[rfc][icedtea-web] policytool in itweb-settings
Jacob Wisor
gitne at gmx.de
Wed Jan 22 04:26:10 PST 2014
W dniu 22.01.2014 01:30, Jacob Wisor pisze:
> On 01/20/2014 09:11 PM, Andrew Azores wrote:
>> On 01/20/2014 02:50 PM, Andrew Azores wrote:
>>> On 01/20/2014 07:27 AM, Jiri Vanek wrote:
>>>> On 01/17/2014 10:08 PM, Andrew Azores wrote:
>>>>> (snip)
>>>>
>>>> Ouch. See my reply to patch.
>>>
>>> Didn't see any mail, but we discussed on IRC. Here's a recap:
>>> - The reflection hack is horrible. It doesn't quite work, and it's super ugly.

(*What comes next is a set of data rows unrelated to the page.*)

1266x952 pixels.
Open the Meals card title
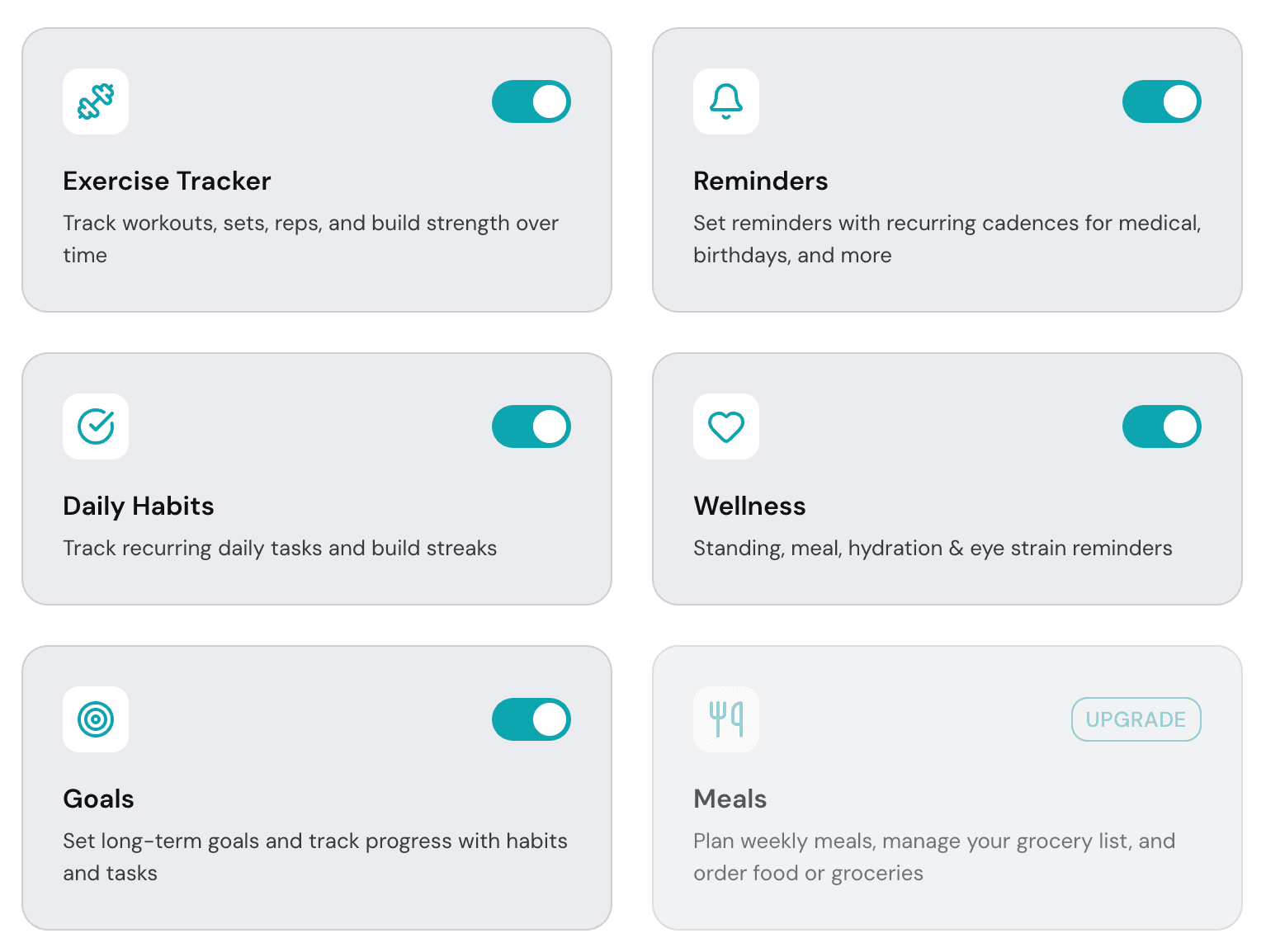(x=730, y=799)
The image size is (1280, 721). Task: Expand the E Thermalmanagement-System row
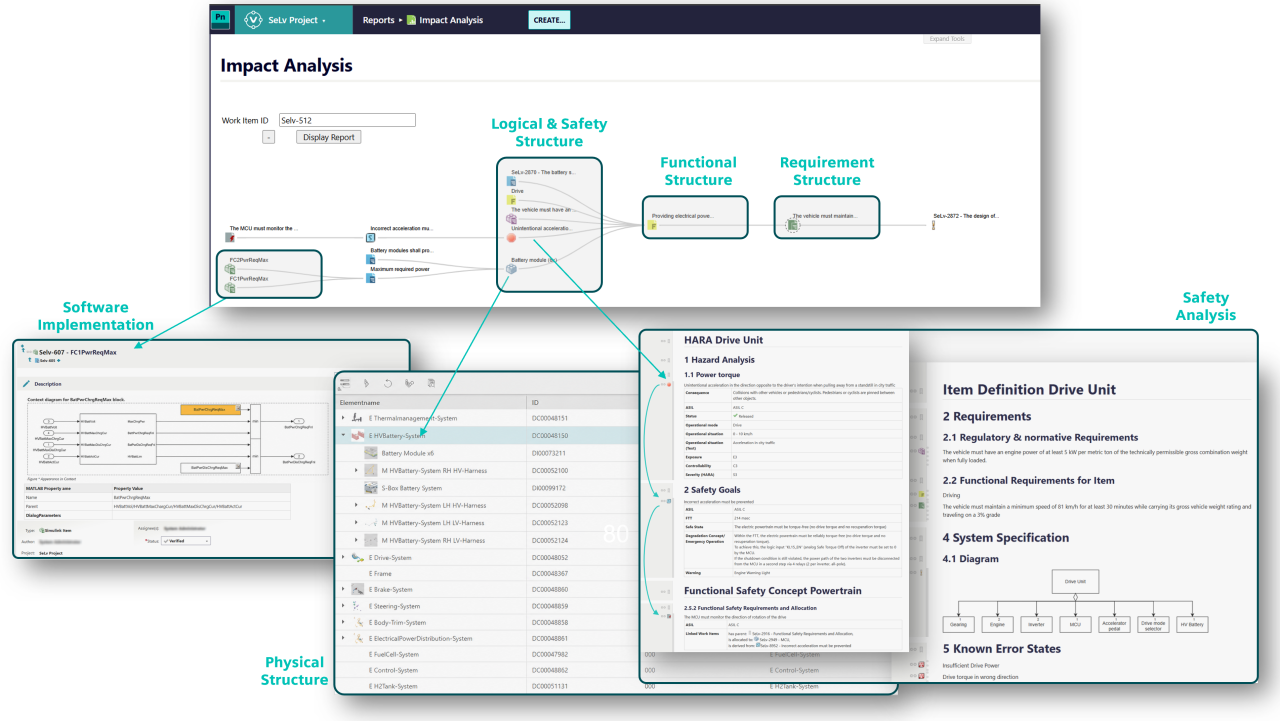click(344, 418)
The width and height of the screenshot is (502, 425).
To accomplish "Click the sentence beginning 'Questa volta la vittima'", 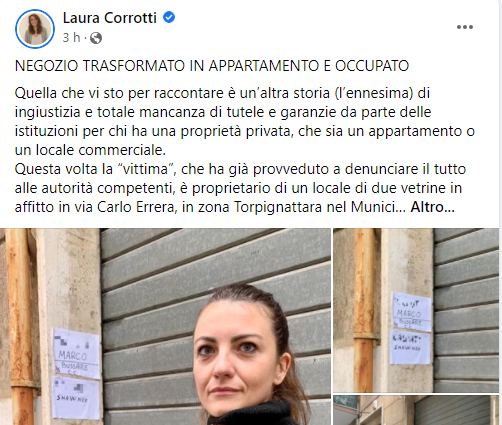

>>> - The process not exiting is definitely a problem. We should not be playing
>>> around with reflection on the policytool like this.
>>> - Calling PolicyTool.main() directly breaks the automated build(?). We don't
>>> want to make it a build dep, and it's too minor to bother with a configure
>>> step/flag(?).
>>> - Solution: Runtime#exec() makes its return, with a fallback method of
>>> reflectively invoking PolicyTool.main() if for any reason the exec fails
>>> (non-POSIX system, executable not on PATH, etc)
>>>
>>> So here's a patch implementing this solution, with lots of extra added
>>> documentation.
>>>
>>
>> And this time with better respect for event dispatch thread, I hope. (thanks
>> omajid)
>
> + private static void policyToolLaunchHelper(final JFrame frame, final String
> filePath) {
> + final String[] launchCommand = new String[] { "policytool", "-file",
> filePath };
>
> Ah, the caveats of anonymous classes and threads again: The launchCommand local
> constant is not guaranteed to be available when Runnable.run() is scheduled to run.
>
> + new Thread(new Runnable() {
> + @Override
> + public void run() {
> + try {
> + final Process ptool =
> Runtime.getRuntime().exec(launchCommand);
>
> The launchCommand local constant referenced here which lives on the stack of the
> anonymous class's enclosing policyToolLaunchHelper() method is not guaranteed to
> be valid or to exist after the thread had been started. policyToolLaunchHelper()
> may terminate and thus its local stack be cleaned up /before/ Runnable.run() is
> scheduled to run, leaving no constant for reference. I am not entirely sure
> about what the Java Programming Language Spec and/or JVM Spec define in this
> case but I would bet that it has intentionally been left undefined. There is
> certainly no problem when anonymous class's methods and their enclosing methods
> share local variables running on the same thread. This case has been defined.
> But, in the case of threads, I would be rather careful. Sorry, I do not have the
> time to look it up in the specs. :-/
Well, I did look it up because it was quite an intriguing question.
Sub-paragraph 3 of Java Language Specification §17.4.1 says it:
"Local variables (§14.4), formal method parameters (§8.4.1), and exception
handler parameters (§14.20) are never shared between threads and are unaffected
by the memory model." ;-)
> To get thread-safe, you would have to pass launchCommand as a parameter to
> Runnable's constructor and store its reference in a member variable.
>
> Btw, the preferred way to construct Process objects since JDK 1.5 is to use
> ProcessBuilder. ProcessBuilder would also allow you to set policytool's current
> working directory to user.home, which is advisable.